What the exercise asks:
Output each line of the listing below as a JSON list of strings, one string per line, skipping blank lines. Leave the pictures out.

Provided information:

■ ■ ■ ■ ■ ■ ■

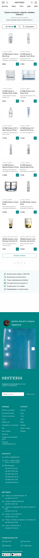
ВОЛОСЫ (5, 6)
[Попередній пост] (5, 348)
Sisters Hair (8, 541)
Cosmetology (27, 545)
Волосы (22, 410)
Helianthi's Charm (12, 236)
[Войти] (31, 2)
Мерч (22, 422)
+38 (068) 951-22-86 (11, 479)
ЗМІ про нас (5, 422)
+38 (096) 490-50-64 (11, 482)
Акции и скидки (25, 428)
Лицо (22, 413)
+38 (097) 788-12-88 (11, 471)
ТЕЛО (21, 6)
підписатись (30, 394)
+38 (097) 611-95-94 (11, 504)
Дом (21, 419)
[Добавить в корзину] (17, 64)
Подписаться (16, 325)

■ ■ ■ ■ ■ ■ ■

Final answer:
[
  "ВОЛОСЫ (5, 6)",
  "[Попередній пост] (5, 348)",
  "Sisters Hair (8, 541)",
  "Cosmetology (27, 545)",
  "Волосы (22, 410)",
  "Helianthi's Charm (12, 236)",
  "[Войти] (31, 2)",
  "Мерч (22, 422)",
  "+38 (068) 951-22-86 (11, 479)",
  "ЗМІ про нас (5, 422)",
  "+38 (096) 490-50-64 (11, 482)",
  "Акции и скидки (25, 428)",
  "Лицо (22, 413)",
  "+38 (097) 788-12-88 (11, 471)",
  "ТЕЛО (21, 6)",
  "підписатись (30, 394)",
  "+38 (097) 611-95-94 (11, 504)",
  "Дом (21, 419)",
  "[Добавить в корзину] (17, 64)",
  "Подписаться (16, 325)"
]